**READING TEXT:**

Thanks a lot!!.
Just want to make sure I understood you correctly: if I set Compaction
Threshold to 5% and the garbage is only 3% of the data, and I'm
forcing the compaction it will not remove those 3%? So forcing the
compaction is only suggesting to check the threshold right now, no more?
I've studied the documents, and ended up with such configuration:
DiskStore diskStore = cache.createDiskStoreFactory()
.setMaxOplogSize(512)
.setDiskDirsAndSizes(new File[] { new File("/opt/ccio/geode/store") },
new int[] { 18000 })
.setAllowForceCompaction(true)
.setCompactionThreshold(5)
.create("-ccio-store");
I know it looks dangerous, but in my case the cache constantly grows,
no updates, no deletes, just writes and many reads. So,
auto-compaction should nether happen until my custom Disk Space
Checker would detect free disk space is less than 1Gb, and it will
kick scan of the local view of the region and finds LRU records and
delete them. Looks like at this point the optlogs would only grow more
consuming even more space, but I'm forcing the compaction right off.
Using setting above I'm planing to utilize as much disk space as possible.
Will be testing on our staging, and tweak the number. Will see how it
would go.
Thanks again! Geode looks very promising! I've tried several solutions
before I've ended up with Geode. All of them had problems I couldn't
ditch, and looks like the Geode is the one I'll be married to :-))
Eugene
On Mon, May 2, 2016 at 6:52 PM, Barry Oglesby <[email protected]
<mailto:[email protected]>> wrote:
Answers / comments below.

**GIVEN INFORMATION:**
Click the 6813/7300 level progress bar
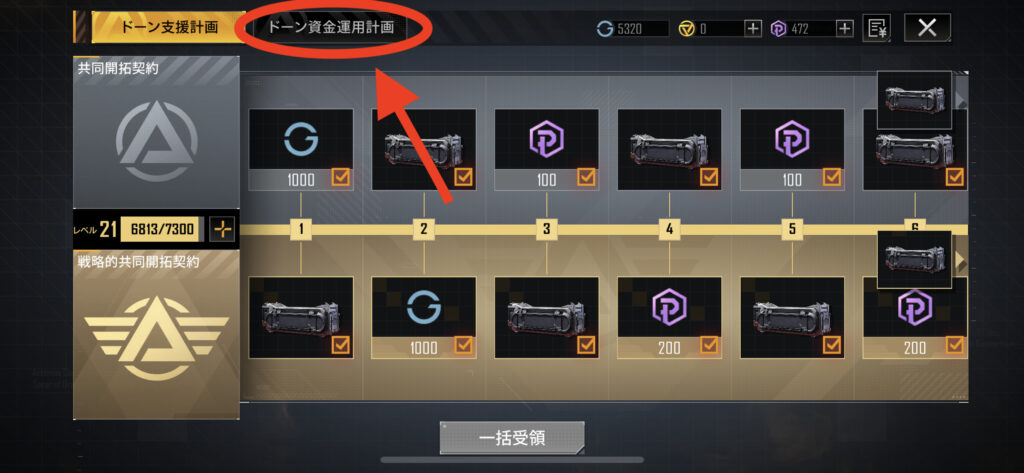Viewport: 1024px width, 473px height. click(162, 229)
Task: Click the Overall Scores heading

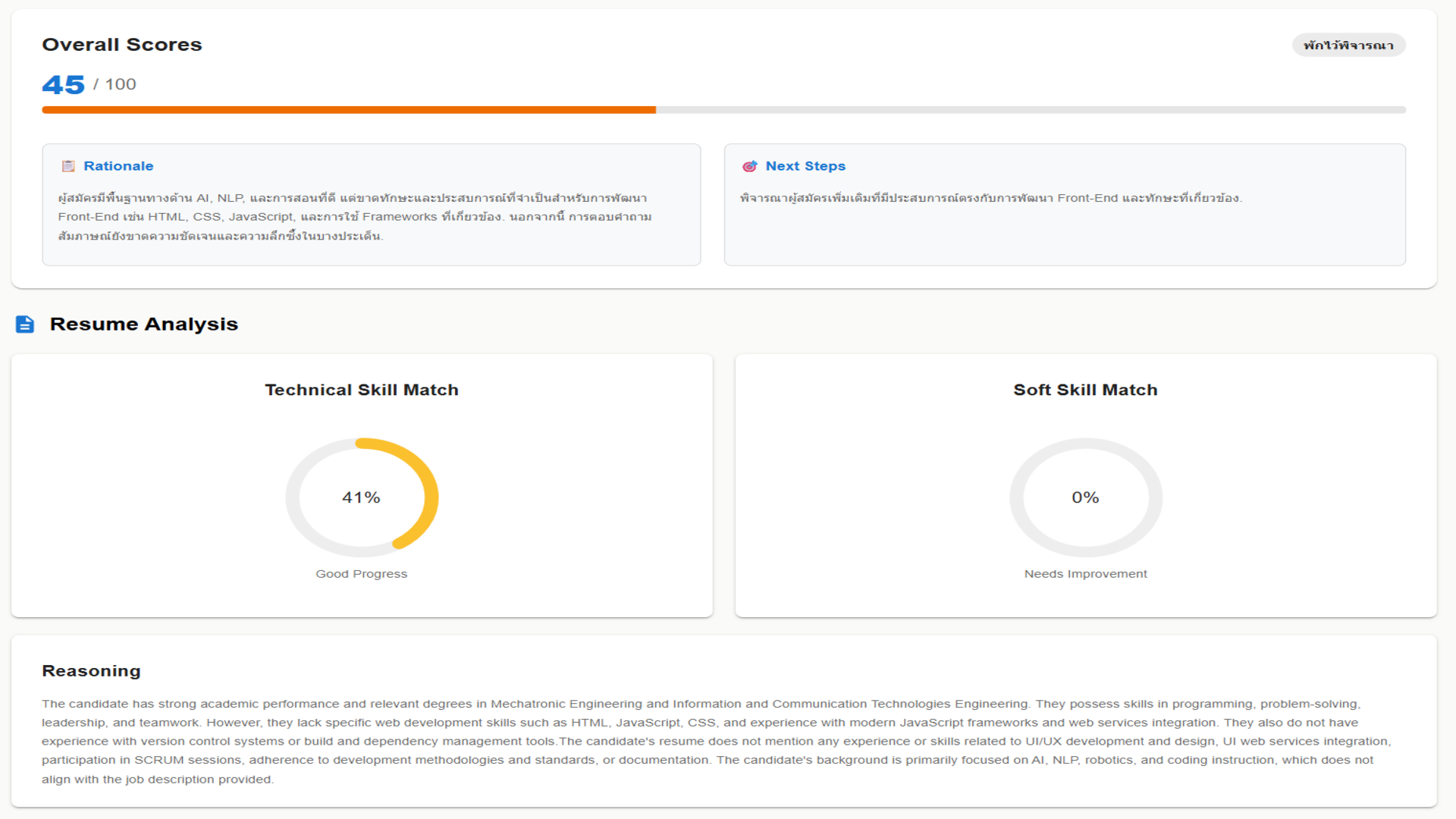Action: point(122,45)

**GOAL:**
Could you pick up the email about Geode disk-store compaction above and continue it from its last line?

**ANSWER FOR THIS EXERCISE:**
Thanks,
Barry Oglesby
On Mon, May 2, 2016 at 8:58 AM, Eugene Strokin
<[email protected] <mailto:[email protected]>> wrote:
Barry, I've tried your code.
It looks like the function call is actually waiting till all
the nodes would complete the function, which I don't really
need, but it was fun to watch how everything works in the
cluster.
Yes, the way that function is currently implemented causes it to
wait for all results.
Functions can either return a result or not. If they return a
result, then the caller will wait for that result from all members
processing that function.
You can change the function to not return a result
(fire-and-forget) by:
- changing hasResult to return false
- not returning a result from the execute method (remove
context.getResultSender().lastResult(true)
- not expecting a result in the client (remove collector.getResult())
Even though I didn't use the function call, everything else
works just fine.
I was able to iterate through the local cache and find the LRU
entity.
Because I had to finish the whole loop before actually
destroying the item from the cache, I used:
region.destroy(toBeDeleted);
"region" is the region I've created using cache, not the
region I used for iterating the data:
Region<String, byte[]> localView =
PartitionRegionHelper.getLocalPrimaryData(region);
"localView" contains the local data which I actually iterate
through. I've tried to do:
localView.destroy(toBeDeleted);
But it didn't work for some reason. "region.destroy" works,
but I'm not sure this is the right way to do this. If not,
please let me know.
PartitionRegionHelper.getLocalPrimaryData(region) just returns a
LocalDataSet the wraps the local primary buckets. Most operations
on it (including destroy) are delegated to the underlying
partitioned region.
So, invoking destroy on either region should work. What exception
are you seeing with localView.destroy(toBeDeleted)?
The main problem is that even though I'm destroying some data
from the Cache, but I don't see the available hard drive space
is getting bigger, even when I force compaction every time I
destroy an Item.
I've destroyed about 300 items, no free disc space gained.
I'm guessing if I delete enough items from cache it will
actually free up some space on disk. But what is this magical
number? Is it the size of a bucket or anything else?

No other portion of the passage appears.